◆ **Task to complete**: From the line that includes "Task: Set Color mode to RGB" to the last line of the data, quote each line precisely; both boundary lines belong in the answer.
++++ Recorded data ++++
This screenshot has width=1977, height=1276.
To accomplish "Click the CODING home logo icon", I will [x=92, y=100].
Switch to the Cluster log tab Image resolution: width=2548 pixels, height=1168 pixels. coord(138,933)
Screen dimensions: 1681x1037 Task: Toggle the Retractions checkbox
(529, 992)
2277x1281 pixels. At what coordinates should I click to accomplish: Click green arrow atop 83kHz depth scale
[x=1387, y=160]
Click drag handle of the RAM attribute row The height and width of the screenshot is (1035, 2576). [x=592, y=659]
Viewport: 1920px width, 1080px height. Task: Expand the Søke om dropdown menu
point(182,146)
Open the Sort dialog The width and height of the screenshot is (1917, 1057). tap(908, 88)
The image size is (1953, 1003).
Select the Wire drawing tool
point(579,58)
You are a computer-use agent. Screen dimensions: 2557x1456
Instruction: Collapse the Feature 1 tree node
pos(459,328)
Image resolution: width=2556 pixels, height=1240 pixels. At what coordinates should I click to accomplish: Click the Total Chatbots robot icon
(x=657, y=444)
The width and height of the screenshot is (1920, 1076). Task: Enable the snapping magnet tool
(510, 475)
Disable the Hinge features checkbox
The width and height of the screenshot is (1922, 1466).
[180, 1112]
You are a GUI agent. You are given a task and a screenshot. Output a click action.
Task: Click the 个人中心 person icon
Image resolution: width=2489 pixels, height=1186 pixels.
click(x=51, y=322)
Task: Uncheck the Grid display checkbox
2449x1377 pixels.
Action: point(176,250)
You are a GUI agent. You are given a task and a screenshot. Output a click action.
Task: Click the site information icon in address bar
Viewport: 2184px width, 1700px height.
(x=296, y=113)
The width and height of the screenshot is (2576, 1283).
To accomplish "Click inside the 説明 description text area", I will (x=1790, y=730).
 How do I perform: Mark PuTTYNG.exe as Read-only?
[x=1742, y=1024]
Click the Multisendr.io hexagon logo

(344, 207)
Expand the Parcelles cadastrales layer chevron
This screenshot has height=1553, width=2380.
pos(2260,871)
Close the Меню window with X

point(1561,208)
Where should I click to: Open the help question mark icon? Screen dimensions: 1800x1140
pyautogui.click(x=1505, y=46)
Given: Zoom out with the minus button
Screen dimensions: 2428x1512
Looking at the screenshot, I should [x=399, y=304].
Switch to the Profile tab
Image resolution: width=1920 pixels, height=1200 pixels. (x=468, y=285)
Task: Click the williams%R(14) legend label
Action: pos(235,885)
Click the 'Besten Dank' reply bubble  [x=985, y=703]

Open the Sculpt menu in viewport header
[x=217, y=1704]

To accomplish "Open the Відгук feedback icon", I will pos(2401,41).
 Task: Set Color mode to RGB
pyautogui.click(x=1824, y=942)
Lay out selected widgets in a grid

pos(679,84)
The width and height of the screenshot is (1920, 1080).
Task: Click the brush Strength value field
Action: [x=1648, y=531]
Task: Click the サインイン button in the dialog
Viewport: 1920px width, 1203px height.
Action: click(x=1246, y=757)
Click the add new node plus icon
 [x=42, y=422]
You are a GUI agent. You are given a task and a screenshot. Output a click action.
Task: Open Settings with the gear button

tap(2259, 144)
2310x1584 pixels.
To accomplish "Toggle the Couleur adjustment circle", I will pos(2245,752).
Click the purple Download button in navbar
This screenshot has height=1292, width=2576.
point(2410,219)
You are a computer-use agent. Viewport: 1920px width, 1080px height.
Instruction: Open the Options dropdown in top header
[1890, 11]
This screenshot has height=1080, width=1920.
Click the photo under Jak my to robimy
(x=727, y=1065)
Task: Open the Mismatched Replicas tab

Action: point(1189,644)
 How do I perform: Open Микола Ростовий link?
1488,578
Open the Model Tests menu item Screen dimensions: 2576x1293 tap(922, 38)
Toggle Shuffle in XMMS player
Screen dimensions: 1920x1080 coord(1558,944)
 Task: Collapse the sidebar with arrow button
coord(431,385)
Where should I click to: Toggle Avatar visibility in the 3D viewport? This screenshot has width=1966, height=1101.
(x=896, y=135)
++++
◆ **Your solution**:
 Task: Set Color mode to RGB
pyautogui.click(x=1824, y=942)
Lay out selected widgets in a grid

pos(679,84)
The width and height of the screenshot is (1920, 1080).
Task: Click the brush Strength value field
Action: [x=1648, y=531]
Task: Click the サインイン button in the dialog
Viewport: 1920px width, 1203px height.
Action: click(x=1246, y=757)
Click the add new node plus icon
 [x=42, y=422]
You are a GUI agent. You are given a task and a screenshot. Output a click action.
Task: Open Settings with the gear button

tap(2259, 144)
2310x1584 pixels.
To accomplish "Toggle the Couleur adjustment circle", I will pos(2245,752).
Click the purple Download button in navbar
This screenshot has height=1292, width=2576.
point(2410,219)
You are a computer-use agent. Viewport: 1920px width, 1080px height.
Instruction: Open the Options dropdown in top header
[1890, 11]
This screenshot has height=1080, width=1920.
Click the photo under Jak my to robimy
(x=727, y=1065)
Task: Open the Mismatched Replicas tab

Action: point(1189,644)
 How do I perform: Open Микола Ростовий link?
1488,578
Open the Model Tests menu item Screen dimensions: 2576x1293 tap(922, 38)
Toggle Shuffle in XMMS player
Screen dimensions: 1920x1080 coord(1558,944)
 Task: Collapse the sidebar with arrow button
coord(431,385)
Where should I click to: Toggle Avatar visibility in the 3D viewport? This screenshot has width=1966, height=1101.
(x=896, y=135)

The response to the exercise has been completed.